Cass. civ. Sez. Unite, 10-02-2017, n. 3555

Il criterio della vicinanza è dettato dall'interesse superiore del minore (Corte giustizia, 5 ottobre 2010, in causa 296/10), la cui pregnanza comporta anche l'esclusione della validità del consenso del genitore alla proroga della giurisdizione (Cass., Sez. Unite, 30 dicembre 2011, n. 30646).

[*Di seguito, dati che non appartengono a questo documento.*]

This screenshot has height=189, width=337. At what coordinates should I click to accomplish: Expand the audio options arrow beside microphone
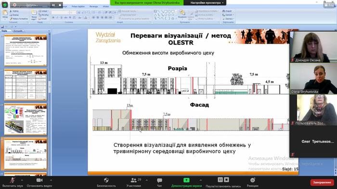(22, 180)
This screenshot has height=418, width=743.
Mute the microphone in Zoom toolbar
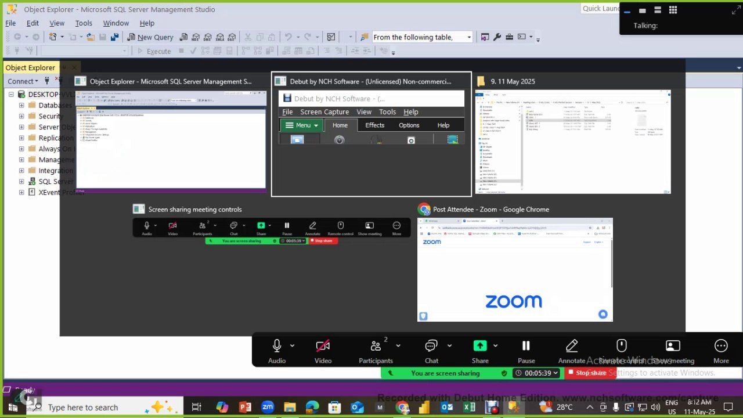point(277,347)
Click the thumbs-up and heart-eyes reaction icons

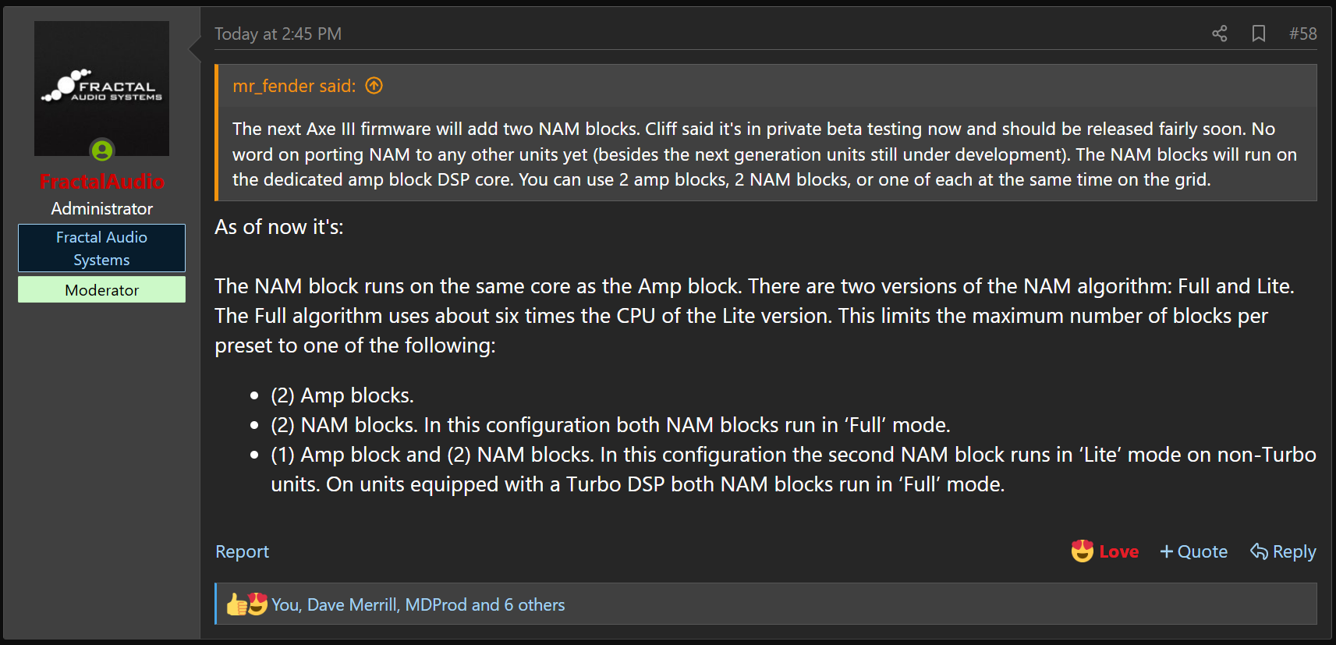247,604
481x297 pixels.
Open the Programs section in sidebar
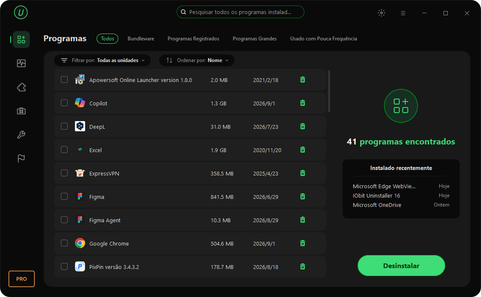pyautogui.click(x=21, y=40)
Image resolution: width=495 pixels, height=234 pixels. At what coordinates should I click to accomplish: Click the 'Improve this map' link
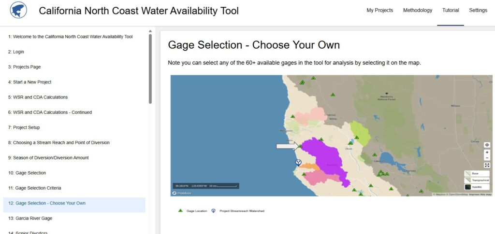(x=480, y=194)
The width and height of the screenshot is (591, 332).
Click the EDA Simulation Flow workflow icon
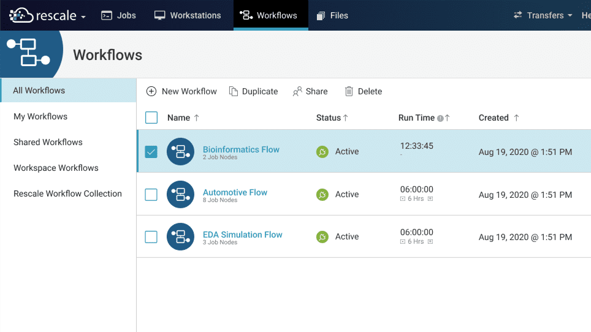[x=180, y=237]
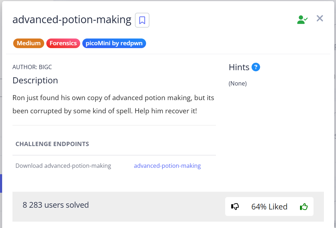This screenshot has height=228, width=336.
Task: Click the 8 283 users solved count
Action: pyautogui.click(x=56, y=205)
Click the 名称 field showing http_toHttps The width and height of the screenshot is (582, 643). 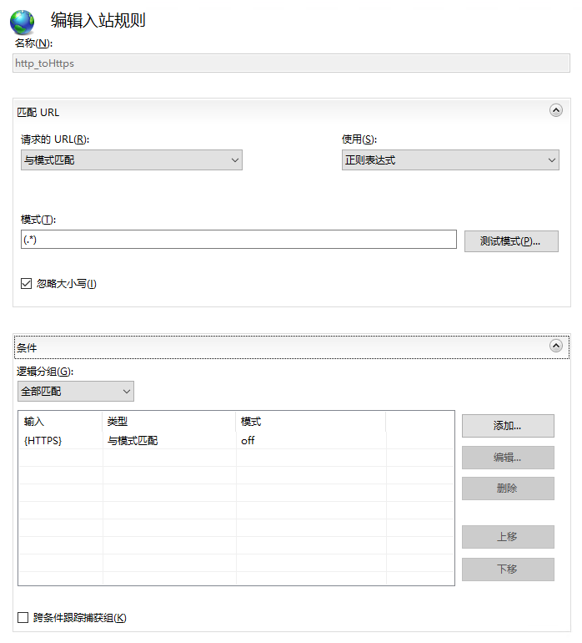292,63
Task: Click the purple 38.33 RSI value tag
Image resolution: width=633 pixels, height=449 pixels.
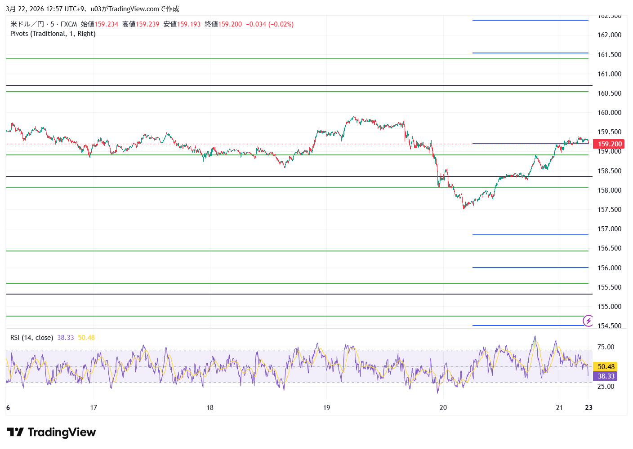Action: 606,376
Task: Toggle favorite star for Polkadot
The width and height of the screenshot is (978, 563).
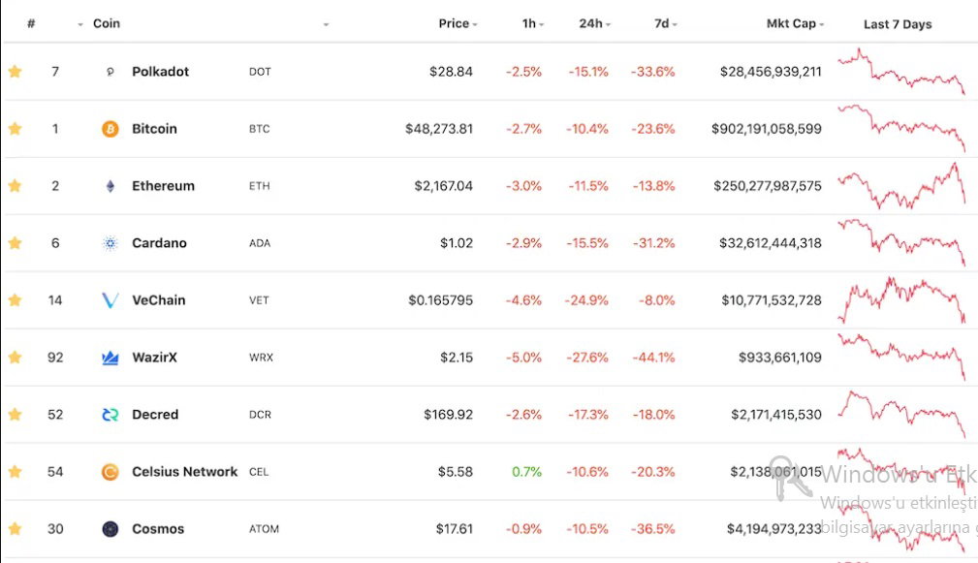Action: [x=15, y=72]
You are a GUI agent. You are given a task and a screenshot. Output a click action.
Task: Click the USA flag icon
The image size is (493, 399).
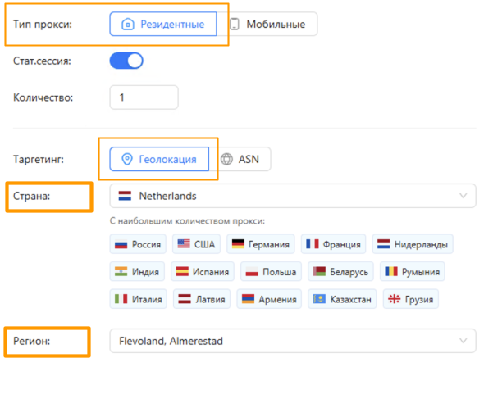click(184, 244)
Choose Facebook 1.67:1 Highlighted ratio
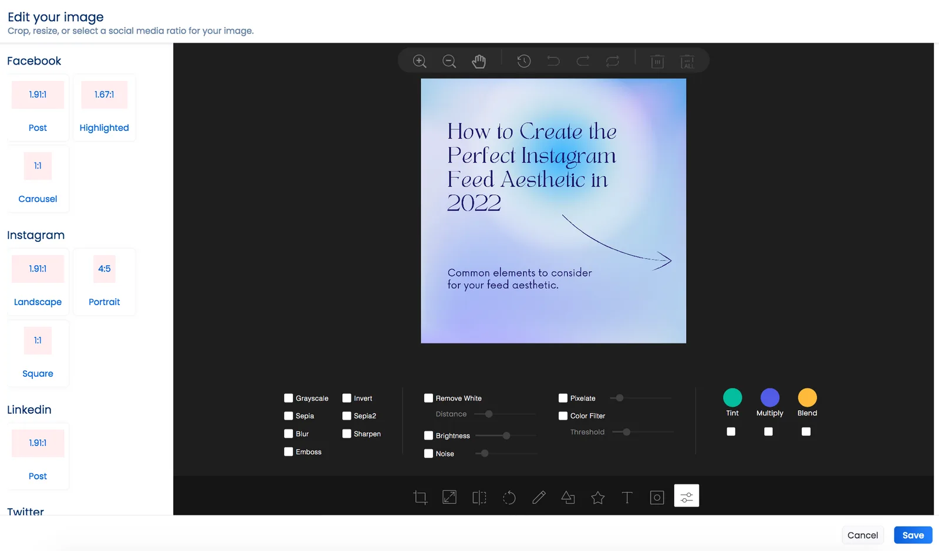Screen dimensions: 939x551 tap(104, 107)
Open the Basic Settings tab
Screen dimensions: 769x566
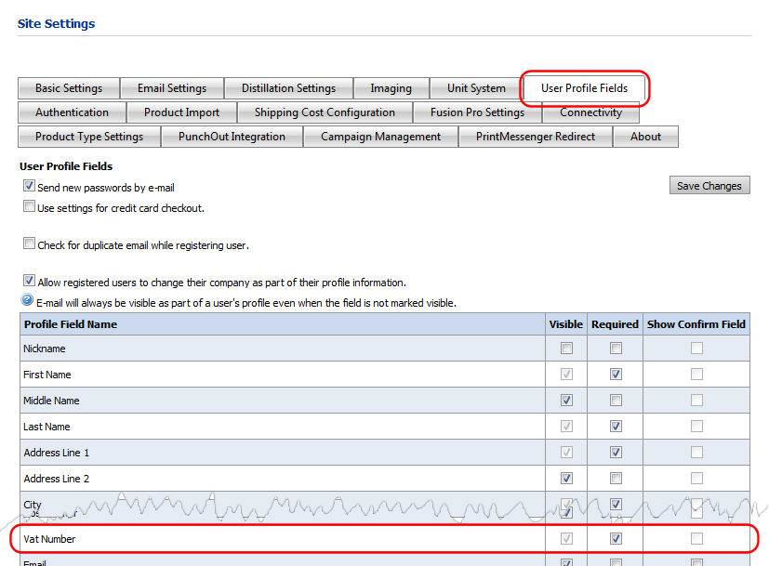(x=69, y=88)
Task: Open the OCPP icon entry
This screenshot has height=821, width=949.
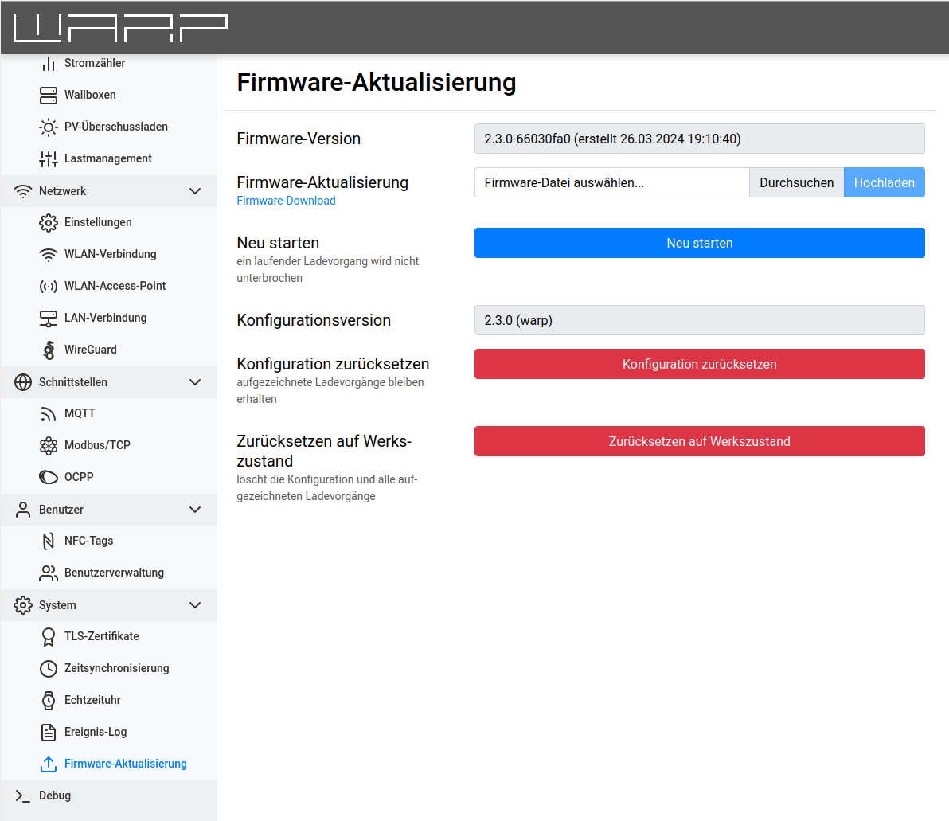Action: point(49,477)
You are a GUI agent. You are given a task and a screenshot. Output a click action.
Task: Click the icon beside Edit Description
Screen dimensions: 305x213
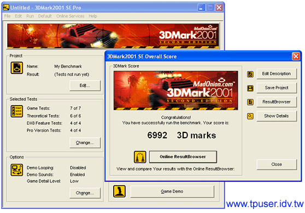click(x=250, y=74)
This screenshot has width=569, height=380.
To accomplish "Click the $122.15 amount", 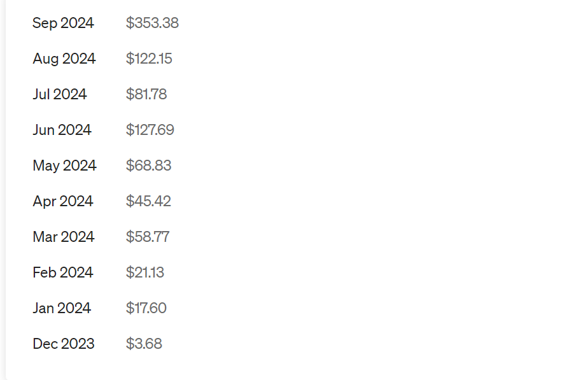I will [149, 59].
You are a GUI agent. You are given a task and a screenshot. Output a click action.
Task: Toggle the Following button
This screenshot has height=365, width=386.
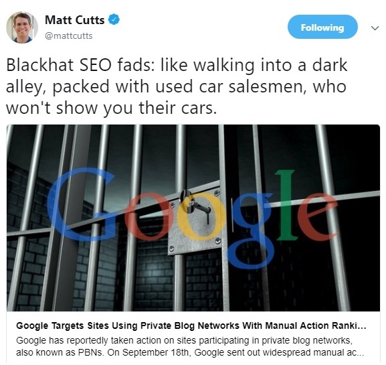click(x=322, y=27)
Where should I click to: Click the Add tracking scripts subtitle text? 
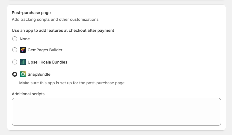click(55, 19)
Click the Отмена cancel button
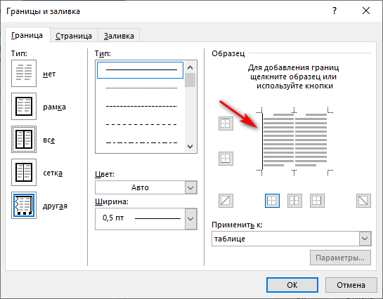The image size is (383, 299). (351, 285)
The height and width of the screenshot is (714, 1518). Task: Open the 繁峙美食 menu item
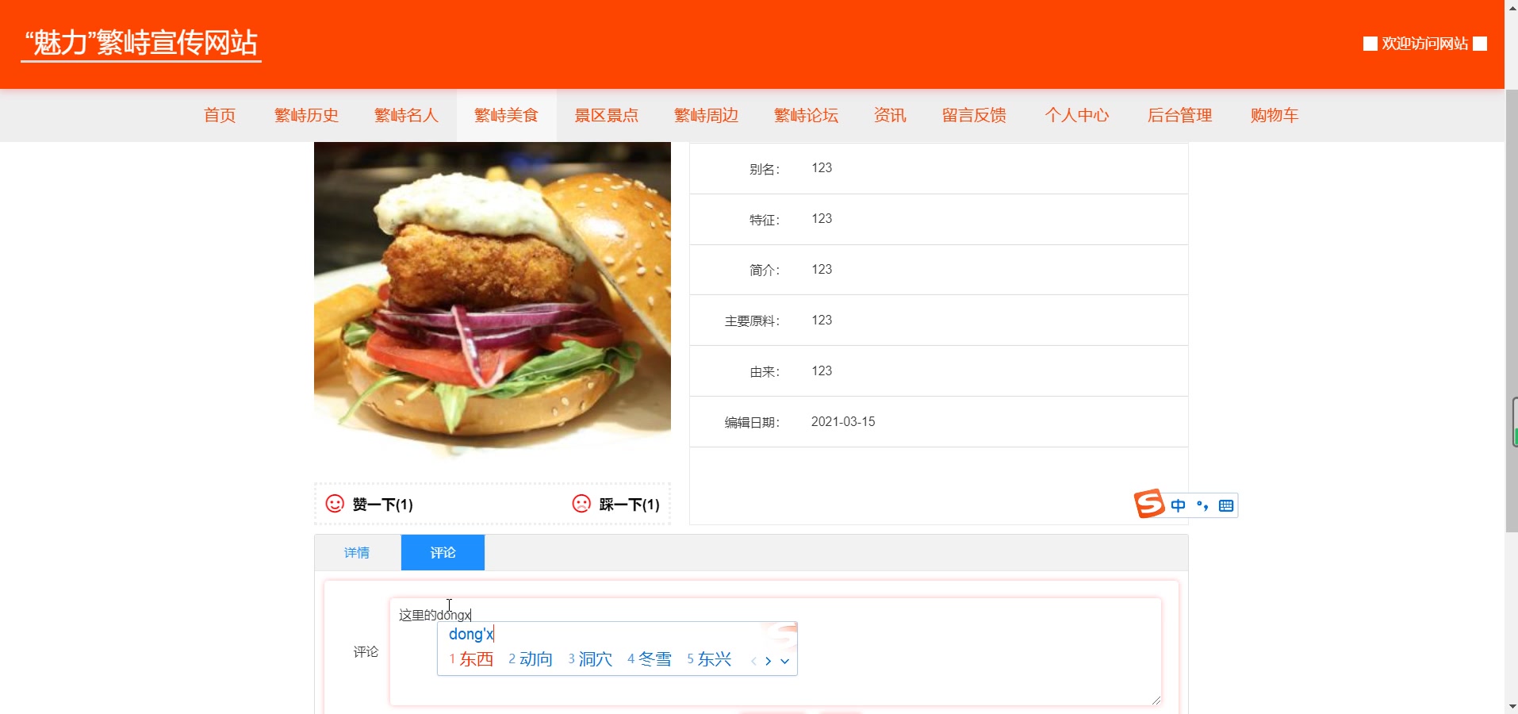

Sotto tale aspetto assume particolare rilievo la circostanza, indicata nel provvedimento impugnato, relativa alla negative ripercussioni di natura psicologica nei confronti del bambino in conseguenza del trasferimento in Italia, essendosi evidenziato come l'interruzione della permanenza in Spagna, determinata da una scelta unilaterale del padre, avesse determinato nel minore uno "strappo", riconoscendo egli come propri i luoghi spagnoli, nei quali aveva risieduto fino al dicembre dell'anno 2014, vale a dire fino al momento della domanda, presentata il 26 gennaio 2015. Tale sequenza cronologica smentisce in maniera palese le deduzioni del ricorrente circa l'individuazione della residenza abituale del figlio in Italia, dovendosi ribadire la necessità di tener conto della residenza abituale del minore al momento dell'introduzione domanda, senza considerare gli intervalli privi di significativa rilevanza.